Dataset selectors

Every dataset selector can be configured to either Select or Exclude the datasets that match the criteria in the selector. For example, Select derived datasets will narrow the funnel to include ONLY derived datasets. Exclude datasets in folder /palantir/finance will narrow the funnel by not including datasets in the given folder.

Some datasets selectors also include a second argument, for example the list of folders or worker types to include or exclude from the policy.

The following list describes the transaction selectors available for use when configuring retention policies in the Retention application.

In the following datasets

Selects all datasets by their given RIDs. Note that the dataset RID will not change, even if you rename the dataset.

Learn more about identifying a dataset's RID.

Takes 1 argument: list of datasets (a list of datasets saved by their RIDs).

Example

Select the following datasets: <list of datasets>

In dataset list

Datasets in the following folders

Selects all datasets in the given folders or Projects identified by their given RID. Any future dataset created in these folders or Projects will also be subject to this policy.

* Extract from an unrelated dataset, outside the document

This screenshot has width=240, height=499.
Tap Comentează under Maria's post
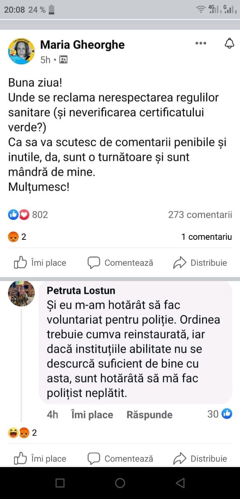click(120, 263)

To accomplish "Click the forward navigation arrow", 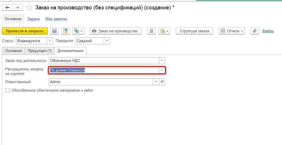I will [x=18, y=8].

Takes 1 argument: list of folders (a list of folders or Projects saved by their RIDs).

Example

Select datasets in the following folders: <list of folders>

Datasets in the following folders

Is derived dataset

A dataset is defined to be a derived dataset if, and only if, the following conditions are true:

  • The dataset contains a JobSpec in its master branch.
  • The dataset has a non-zero number of dataset inputs.
  • The dataset was built.

Datasets that do not meet these conditions, including raw datasets, datasets ingested from an external source, and datasets that were never built on a master branch, will not be selected by this selector.

Takes an optional worker type list as argument: The worker type list is a set of worker types that are specified in the workerType field in the JobSpec (for example, transforms and phonograph2-writeback in the image below). If this field is left empty, this selector will affect ALL derived datasets.

Example

Select derived datasets with the following worker types: transforms, phonograph2-writeback

Is derived dataset

Is in trash

Select datasets that are in the trash.

Takes no arguments.

Example

Select datasets in the Trash

Is in trash

Example of combined selectors

To demonstrate the dataset selectors and how they can work in combination, consider the following two examples:

Apply a broad policy with exemptions in a specific folder

The following collection of dataset selectors will select all untrashed datasets in the space which aren't contained in folderA:

  • Select all datasets in the space
  • Exclude datasets in the Trash
  • Exclude datasets in the following folders: folderA

Example 1

Select all datasets in a project except one

The following collection of dataset selectors will select all datasets in folderA except for Incremental dataset:

  • Exclude the following datasets: Incremental dataset
  • Select datasets in the following folders: folderA

Example 2

Deprecated selectors

In compass name

We recommend using the Datasets in the following folders selector instead.

In dataset paths

We recommend using the In the following datasets selector instead.